(Data on locating visible targets)
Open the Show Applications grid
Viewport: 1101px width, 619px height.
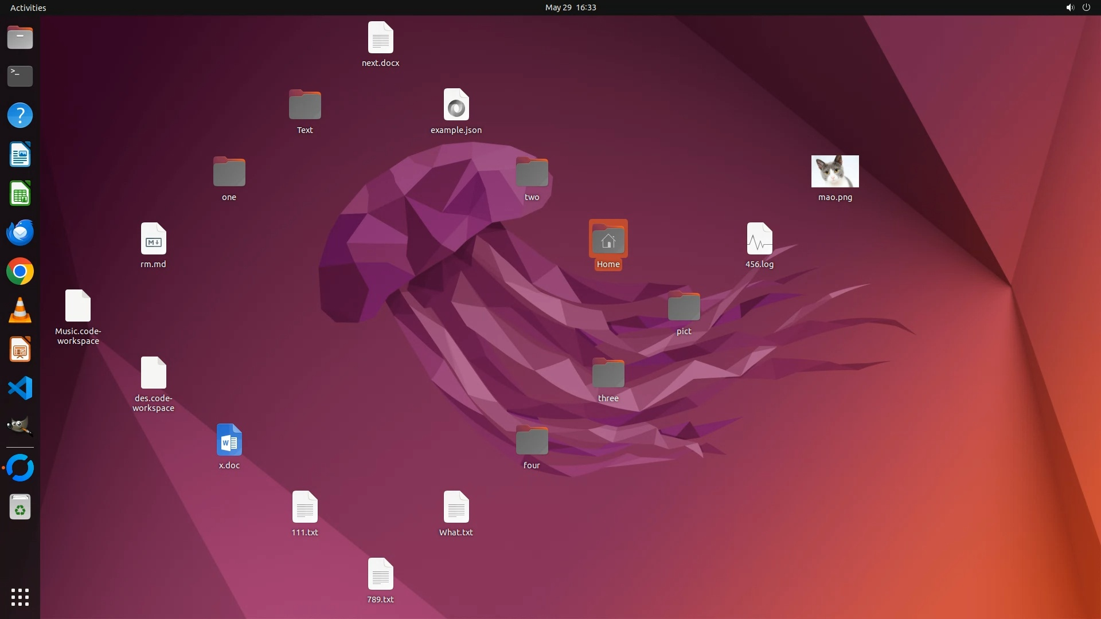20,597
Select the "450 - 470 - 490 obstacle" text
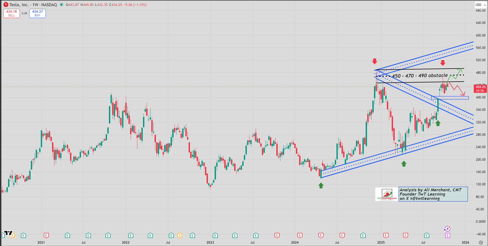The width and height of the screenshot is (488, 246). point(420,76)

TO BE DONE: Convert the data above into a two-column CSV with the columns request and answer, one row per request, with each text and its answer in a single quoted field and line breaks replaced by spaces. Leave the pictures out.

RESPONSE TO THIS EXERCISE:
request,answer
"Open the Show Applications grid Viewport: 1101px width, 619px height.","20,597"
"Select the ""450 - 470 - 490 obstacle"" text","The width and height of the screenshot is (488, 246). point(420,76)"